* _PROVIDED ENTRIES_:
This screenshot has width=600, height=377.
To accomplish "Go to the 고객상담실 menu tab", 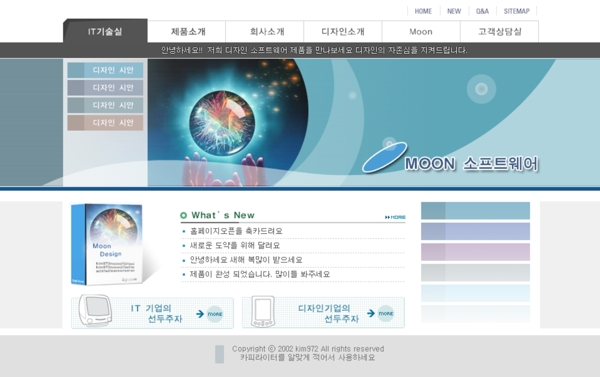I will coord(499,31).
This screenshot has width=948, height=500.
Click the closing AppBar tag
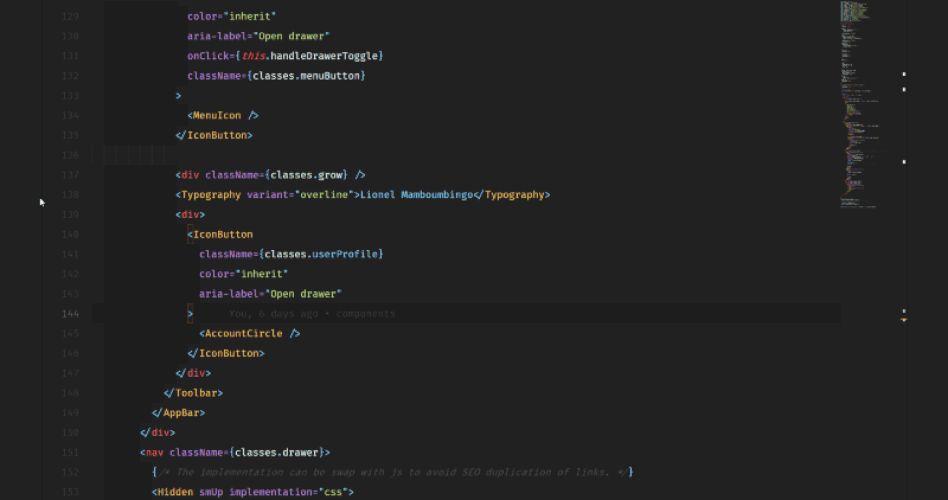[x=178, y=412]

...

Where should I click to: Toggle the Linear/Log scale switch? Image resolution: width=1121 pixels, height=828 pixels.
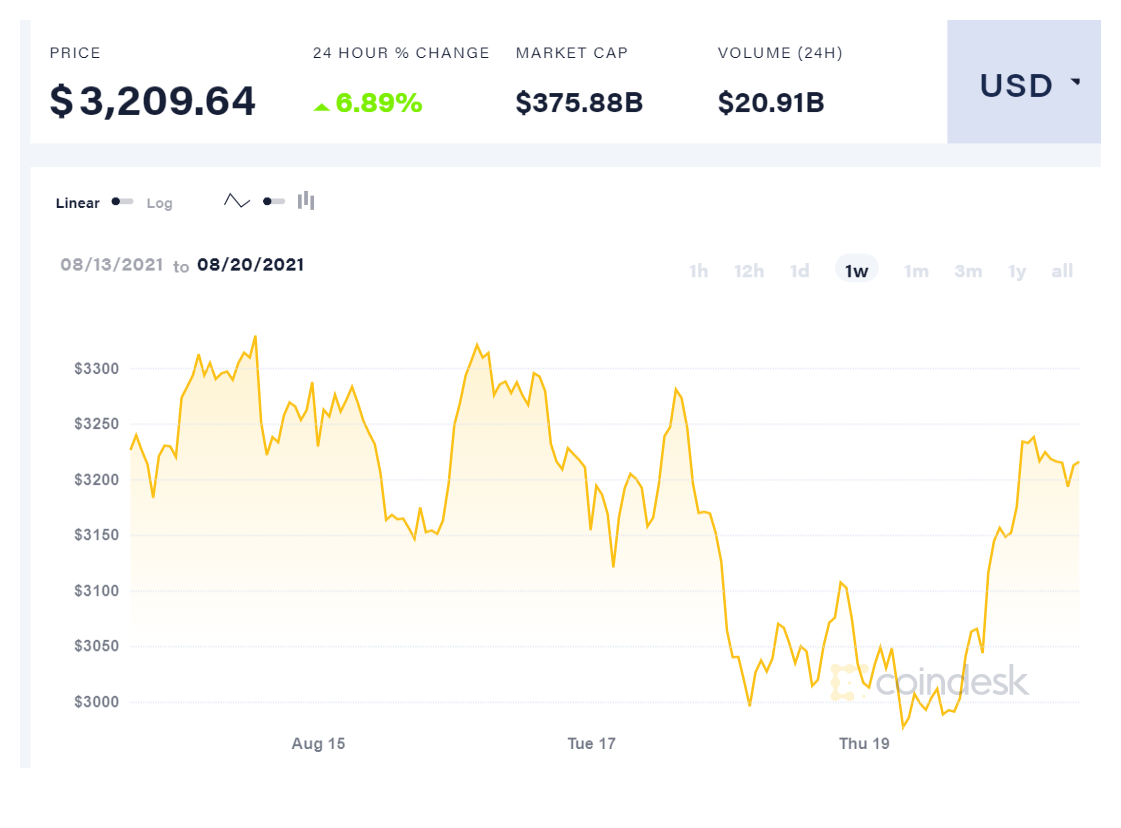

* _EXERCISE OBJECTIVE_:
Extract every line above containing the word "width".

* _TASK ANSWER_:
This screenshot has width=600, height=377.
This screenshot has width=948, height=500.
Where should I click to: Toggle the Linear/Log scale switch? Image resolution: width=1121 pixels, height=828 pixels.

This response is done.